— WHAT YOU HAVE TO DO —
Every line of the data below should be retyped exactly.

[Saved data entries]
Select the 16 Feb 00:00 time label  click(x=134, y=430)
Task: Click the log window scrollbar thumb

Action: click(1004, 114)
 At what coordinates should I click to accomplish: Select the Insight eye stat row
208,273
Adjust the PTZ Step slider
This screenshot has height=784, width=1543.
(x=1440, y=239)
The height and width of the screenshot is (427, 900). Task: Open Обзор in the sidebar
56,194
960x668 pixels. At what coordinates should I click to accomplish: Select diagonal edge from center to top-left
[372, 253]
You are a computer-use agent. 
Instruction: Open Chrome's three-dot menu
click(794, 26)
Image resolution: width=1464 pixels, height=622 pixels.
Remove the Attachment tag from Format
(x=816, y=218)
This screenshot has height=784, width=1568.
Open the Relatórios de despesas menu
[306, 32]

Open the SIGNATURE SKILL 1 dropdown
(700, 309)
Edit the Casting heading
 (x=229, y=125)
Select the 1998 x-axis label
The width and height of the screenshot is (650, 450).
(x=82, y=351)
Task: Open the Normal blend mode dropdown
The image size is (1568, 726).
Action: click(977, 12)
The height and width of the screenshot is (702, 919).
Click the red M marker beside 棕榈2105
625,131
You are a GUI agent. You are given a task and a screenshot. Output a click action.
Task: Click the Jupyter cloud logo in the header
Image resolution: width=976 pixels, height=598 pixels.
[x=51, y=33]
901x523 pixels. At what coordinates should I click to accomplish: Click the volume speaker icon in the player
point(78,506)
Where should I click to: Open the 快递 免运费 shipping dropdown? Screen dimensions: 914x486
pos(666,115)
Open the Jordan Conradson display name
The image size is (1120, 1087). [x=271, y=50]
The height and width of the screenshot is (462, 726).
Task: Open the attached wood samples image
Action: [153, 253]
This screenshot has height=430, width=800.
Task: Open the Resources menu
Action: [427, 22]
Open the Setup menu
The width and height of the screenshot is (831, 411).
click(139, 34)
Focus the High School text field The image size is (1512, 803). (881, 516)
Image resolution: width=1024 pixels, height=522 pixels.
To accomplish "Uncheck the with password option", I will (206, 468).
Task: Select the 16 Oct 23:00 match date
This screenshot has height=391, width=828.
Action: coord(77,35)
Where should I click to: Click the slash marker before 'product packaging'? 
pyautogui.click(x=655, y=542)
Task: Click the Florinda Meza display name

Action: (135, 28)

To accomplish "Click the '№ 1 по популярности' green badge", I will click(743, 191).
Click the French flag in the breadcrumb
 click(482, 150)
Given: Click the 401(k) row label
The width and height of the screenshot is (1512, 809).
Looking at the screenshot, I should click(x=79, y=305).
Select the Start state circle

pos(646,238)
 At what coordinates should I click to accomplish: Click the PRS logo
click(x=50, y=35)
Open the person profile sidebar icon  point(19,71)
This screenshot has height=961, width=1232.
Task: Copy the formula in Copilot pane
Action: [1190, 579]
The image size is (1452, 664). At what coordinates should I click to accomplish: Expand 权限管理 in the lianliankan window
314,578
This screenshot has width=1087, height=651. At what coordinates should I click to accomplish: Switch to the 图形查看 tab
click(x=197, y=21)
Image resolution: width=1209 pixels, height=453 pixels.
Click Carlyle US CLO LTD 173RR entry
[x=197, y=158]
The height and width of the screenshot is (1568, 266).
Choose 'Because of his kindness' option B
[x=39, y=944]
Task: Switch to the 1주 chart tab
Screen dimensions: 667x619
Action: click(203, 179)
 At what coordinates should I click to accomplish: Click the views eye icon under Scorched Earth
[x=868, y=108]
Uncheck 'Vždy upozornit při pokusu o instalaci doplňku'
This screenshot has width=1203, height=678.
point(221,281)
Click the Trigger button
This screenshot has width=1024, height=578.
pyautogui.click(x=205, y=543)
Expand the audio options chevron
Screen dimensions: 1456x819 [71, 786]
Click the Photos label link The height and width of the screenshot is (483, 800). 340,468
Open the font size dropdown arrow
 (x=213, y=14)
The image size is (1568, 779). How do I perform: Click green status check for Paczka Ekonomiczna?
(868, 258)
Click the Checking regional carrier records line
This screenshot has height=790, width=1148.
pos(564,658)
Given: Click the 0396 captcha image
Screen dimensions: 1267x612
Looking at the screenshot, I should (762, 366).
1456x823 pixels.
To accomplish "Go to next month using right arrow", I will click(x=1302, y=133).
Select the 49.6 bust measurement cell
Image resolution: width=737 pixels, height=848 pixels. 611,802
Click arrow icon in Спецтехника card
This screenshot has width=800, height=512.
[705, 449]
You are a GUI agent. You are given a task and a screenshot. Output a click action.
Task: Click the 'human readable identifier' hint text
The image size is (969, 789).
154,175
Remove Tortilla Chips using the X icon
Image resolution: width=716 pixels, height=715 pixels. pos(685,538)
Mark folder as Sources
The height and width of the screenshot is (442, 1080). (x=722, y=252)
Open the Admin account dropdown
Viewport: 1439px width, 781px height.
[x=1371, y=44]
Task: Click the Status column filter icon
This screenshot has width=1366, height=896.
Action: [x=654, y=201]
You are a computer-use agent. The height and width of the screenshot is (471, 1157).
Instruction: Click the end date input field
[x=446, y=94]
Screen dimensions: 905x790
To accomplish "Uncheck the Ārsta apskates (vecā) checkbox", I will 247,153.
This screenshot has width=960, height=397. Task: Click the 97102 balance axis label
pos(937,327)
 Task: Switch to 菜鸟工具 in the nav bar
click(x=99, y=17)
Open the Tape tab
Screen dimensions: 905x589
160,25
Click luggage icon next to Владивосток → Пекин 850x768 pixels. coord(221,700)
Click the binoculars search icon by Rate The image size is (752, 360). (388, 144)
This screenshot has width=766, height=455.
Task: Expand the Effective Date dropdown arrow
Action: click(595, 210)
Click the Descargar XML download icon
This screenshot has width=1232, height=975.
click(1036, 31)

— REPLY —
Select the 16 Feb 00:00 time label  click(x=134, y=430)
Task: Click the log window scrollbar thumb

Action: click(1004, 114)
 At what coordinates should I click to accomplish: Select the Insight eye stat row
208,273
Adjust the PTZ Step slider
This screenshot has height=784, width=1543.
(x=1440, y=239)
The height and width of the screenshot is (427, 900). Task: Open Обзор in the sidebar
56,194
960x668 pixels. At what coordinates should I click to accomplish: Select diagonal edge from center to top-left
[372, 253]
You are a computer-use agent. 
Instruction: Open Chrome's three-dot menu
click(794, 26)
Image resolution: width=1464 pixels, height=622 pixels.
Remove the Attachment tag from Format
(x=816, y=218)
This screenshot has height=784, width=1568.
Open the Relatórios de despesas menu
[306, 32]

Open the SIGNATURE SKILL 1 dropdown
(700, 309)
Edit the Casting heading
 (x=229, y=125)
Select the 1998 x-axis label
The width and height of the screenshot is (650, 450).
(x=82, y=351)
Task: Open the Normal blend mode dropdown
The image size is (1568, 726).
Action: click(977, 12)
The height and width of the screenshot is (702, 919).
Click the red M marker beside 棕榈2105
625,131
You are a GUI agent. You are given a task and a screenshot. Output a click action.
Task: Click the Jupyter cloud logo in the header
Image resolution: width=976 pixels, height=598 pixels.
[x=51, y=33]
901x523 pixels. At what coordinates should I click to accomplish: Click the volume speaker icon in the player
point(78,506)
Where should I click to: Open the 快递 免运费 shipping dropdown? Screen dimensions: 914x486
pos(666,115)
Open the Jordan Conradson display name
The image size is (1120, 1087). [x=271, y=50]
The height and width of the screenshot is (462, 726).
Task: Open the attached wood samples image
Action: [153, 253]
This screenshot has height=430, width=800.
Task: Open the Resources menu
Action: [427, 22]
Open the Setup menu
The width and height of the screenshot is (831, 411).
click(139, 34)
Focus the High School text field The image size is (1512, 803). (881, 516)
Image resolution: width=1024 pixels, height=522 pixels.
To accomplish "Uncheck the with password option", I will (206, 468).
Task: Select the 16 Oct 23:00 match date
This screenshot has height=391, width=828.
Action: coord(77,35)
Where should I click to: Click the slash marker before 'product packaging'? 
pyautogui.click(x=655, y=542)
Task: Click the Florinda Meza display name

Action: (135, 28)

To accomplish "Click the '№ 1 по популярности' green badge", I will click(743, 191).
Click the French flag in the breadcrumb
 click(482, 150)
Given: Click the 401(k) row label
The width and height of the screenshot is (1512, 809).
Looking at the screenshot, I should click(x=79, y=305).
Select the Start state circle

pos(646,238)
 At what coordinates should I click to accomplish: Click the PRS logo
click(x=50, y=35)
Open the person profile sidebar icon  point(19,71)
This screenshot has height=961, width=1232.
Task: Copy the formula in Copilot pane
Action: [1190, 579]
The image size is (1452, 664). At what coordinates should I click to accomplish: Expand 权限管理 in the lianliankan window
314,578
This screenshot has width=1087, height=651. At what coordinates should I click to accomplish: Switch to the 图形查看 tab
click(x=197, y=21)
Image resolution: width=1209 pixels, height=453 pixels.
Click Carlyle US CLO LTD 173RR entry
[x=197, y=158]
The height and width of the screenshot is (1568, 266).
Choose 'Because of his kindness' option B
[x=39, y=944]
Task: Switch to the 1주 chart tab
Screen dimensions: 667x619
Action: click(203, 179)
 At what coordinates should I click to accomplish: Click the views eye icon under Scorched Earth
[x=868, y=108]
Uncheck 'Vždy upozornit při pokusu o instalaci doplňku'
This screenshot has width=1203, height=678.
point(221,281)
Click the Trigger button
This screenshot has width=1024, height=578.
pyautogui.click(x=205, y=543)
Expand the audio options chevron
Screen dimensions: 1456x819 [71, 786]
Click the Photos label link The height and width of the screenshot is (483, 800). 340,468
Open the font size dropdown arrow
 (x=213, y=14)
The image size is (1568, 779). How do I perform: Click green status check for Paczka Ekonomiczna?
(868, 258)
Click the Checking regional carrier records line
This screenshot has height=790, width=1148.
pos(564,658)
Given: Click the 0396 captcha image
Screen dimensions: 1267x612
Looking at the screenshot, I should (762, 366).
1456x823 pixels.
To accomplish "Go to next month using right arrow", I will click(x=1302, y=133).
Select the 49.6 bust measurement cell
Image resolution: width=737 pixels, height=848 pixels. 611,802
Click arrow icon in Спецтехника card
This screenshot has width=800, height=512.
[705, 449]
You are a GUI agent. You are given a task and a screenshot. Output a click action.
Task: Click the 'human readable identifier' hint text
The image size is (969, 789).
154,175
Remove Tortilla Chips using the X icon
Image resolution: width=716 pixels, height=715 pixels. pos(685,538)
Mark folder as Sources
The height and width of the screenshot is (442, 1080). (x=722, y=252)
Open the Admin account dropdown
Viewport: 1439px width, 781px height.
[x=1371, y=44]
Task: Click the Status column filter icon
This screenshot has width=1366, height=896.
Action: [x=654, y=201]
You are a computer-use agent. The height and width of the screenshot is (471, 1157).
Instruction: Click the end date input field
[x=446, y=94]
Screen dimensions: 905x790
To accomplish "Uncheck the Ārsta apskates (vecā) checkbox", I will 247,153.
This screenshot has width=960, height=397. Task: Click the 97102 balance axis label
pos(937,327)
 Task: Switch to 菜鸟工具 in the nav bar
click(x=99, y=17)
Open the Tape tab
Screen dimensions: 905x589
160,25
Click luggage icon next to Владивосток → Пекин 850x768 pixels. coord(221,700)
Click the binoculars search icon by Rate The image size is (752, 360). (388, 144)
This screenshot has width=766, height=455.
Task: Expand the Effective Date dropdown arrow
Action: click(595, 210)
Click the Descargar XML download icon
This screenshot has width=1232, height=975.
click(1036, 31)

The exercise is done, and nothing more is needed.